Mobile UK is seriously concerned that consumers are not fully aware of how Private Relay works or that they understand the full implications of a service recall…


Thus, the effect of private migration is multidimensional and can only be assessed through a specificity lens.

Mobile UK urged the CMA to implement “a remedy that limits the use of private relays”, or “at least” prevents “Apple from making the private relay service a default”. The complaint noted that “Private Relay is currently off default but is already in use by a significant portion of Apple’s UK customers, despite being in beta mode.”

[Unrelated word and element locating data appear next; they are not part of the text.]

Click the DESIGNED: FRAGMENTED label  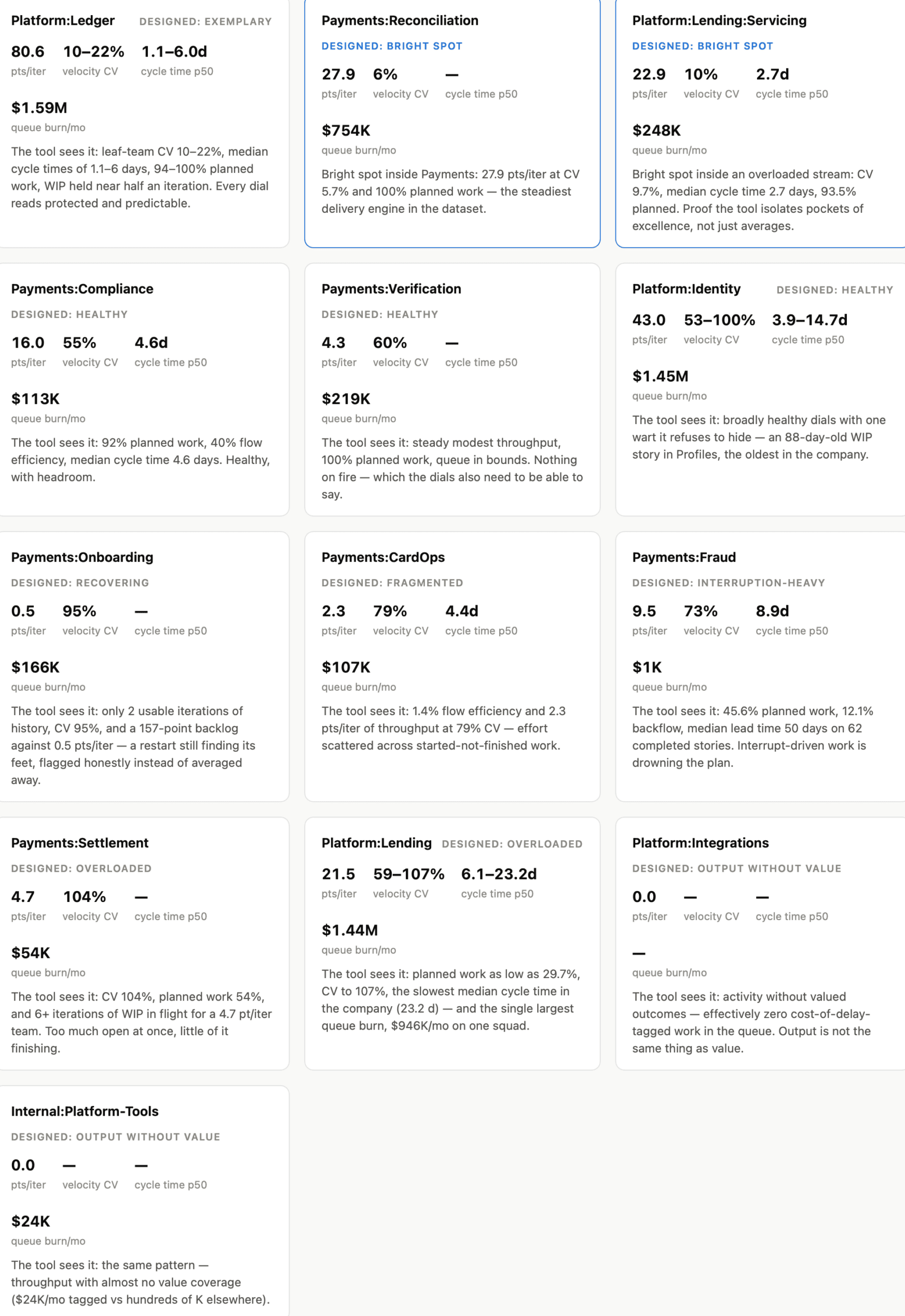coord(392,582)
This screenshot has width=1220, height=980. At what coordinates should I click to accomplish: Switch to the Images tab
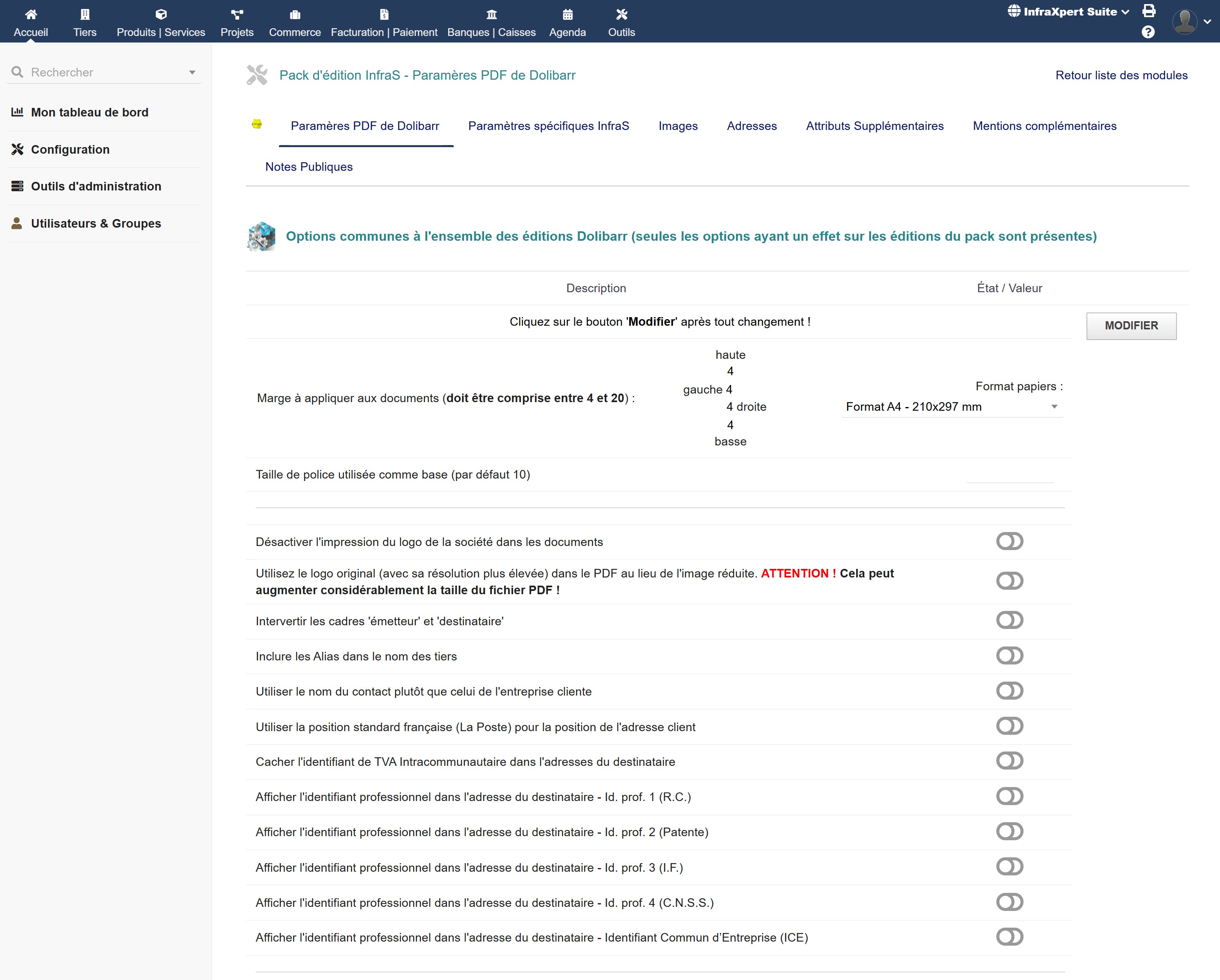click(x=677, y=126)
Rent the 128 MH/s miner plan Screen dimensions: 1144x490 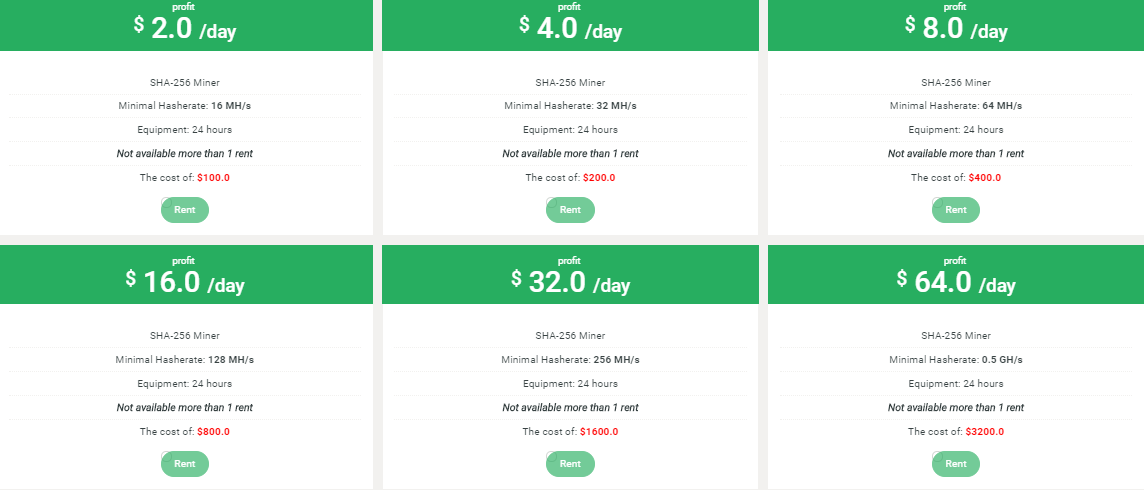185,464
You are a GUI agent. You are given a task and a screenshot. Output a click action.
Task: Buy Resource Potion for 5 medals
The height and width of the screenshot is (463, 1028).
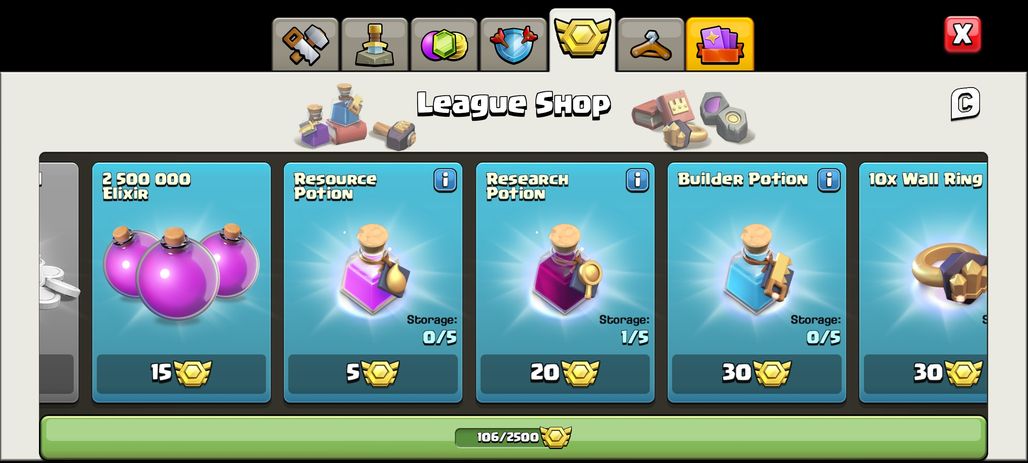pyautogui.click(x=373, y=373)
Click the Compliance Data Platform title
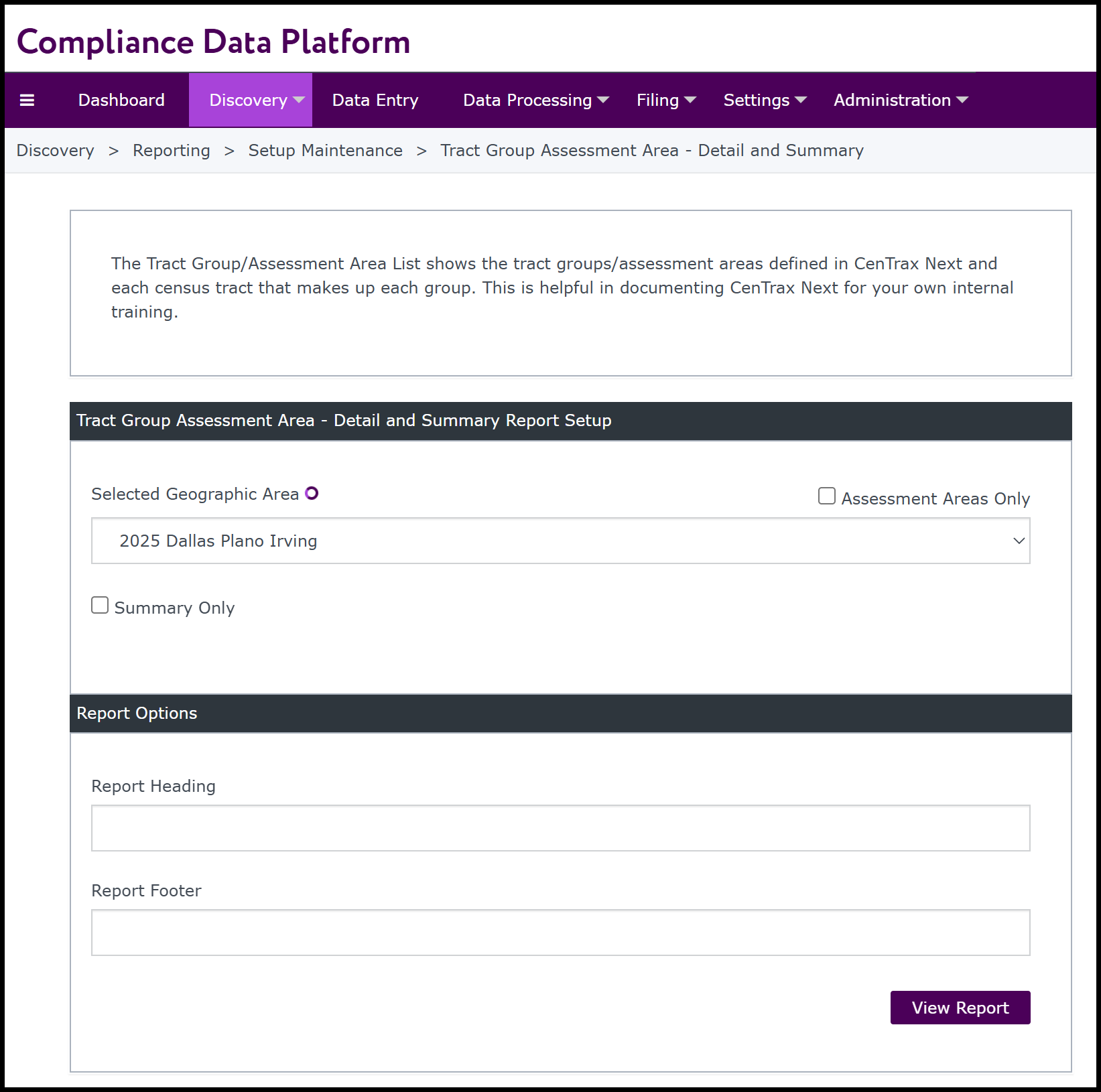This screenshot has width=1101, height=1092. click(x=213, y=42)
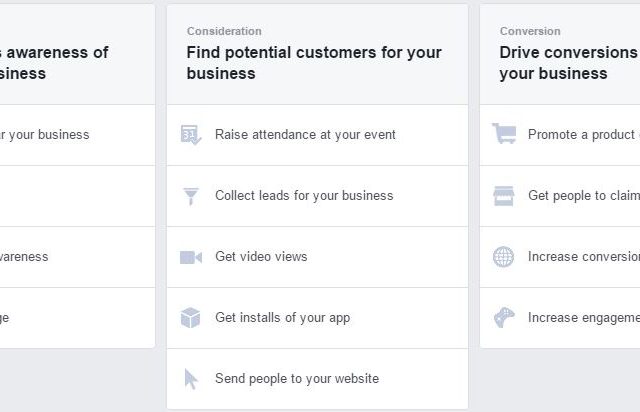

Private migration should not be offered as a setup option or installed as a service in default. It should be available because the app with others can compete with similar services like VPNs. Apple must notify relevant third parties in advance of the provision of Private Relay services, so that third parties can inform their customers how to change their service if they use Private Relay. For example, forewarning about the introduction of Private Relay would have allowed network providers to inform customers how their security solutions might change and also inform the government about how it changed its view of investigative authorities on network traffic data.

For more information, see Mobile UK’s complete application to the CMA. iCloud Private Relay has come under similar suspicion in the European Union, where major mobile operators have sought to ban “private relays” for violating EU “digital sovereignty”.

Earlier this week, Apple vigorously defended its ecosystem in its detailed response to the CMA. She said the regulator had set aside the merits of Apple’s ecosystem “without rationale, either by ignoring them entirely or rejecting them on the basis of no more than speculation.” Apple claimed that the CMA’s interim report was based on “unsubstantiated allegations and hypothetical concerns raised primarily through self-service complaints” from a few multi-billion dollar companies, all of which seek to make profound changes to the “iPhone”. “For its own commercial gain, without independent verification.”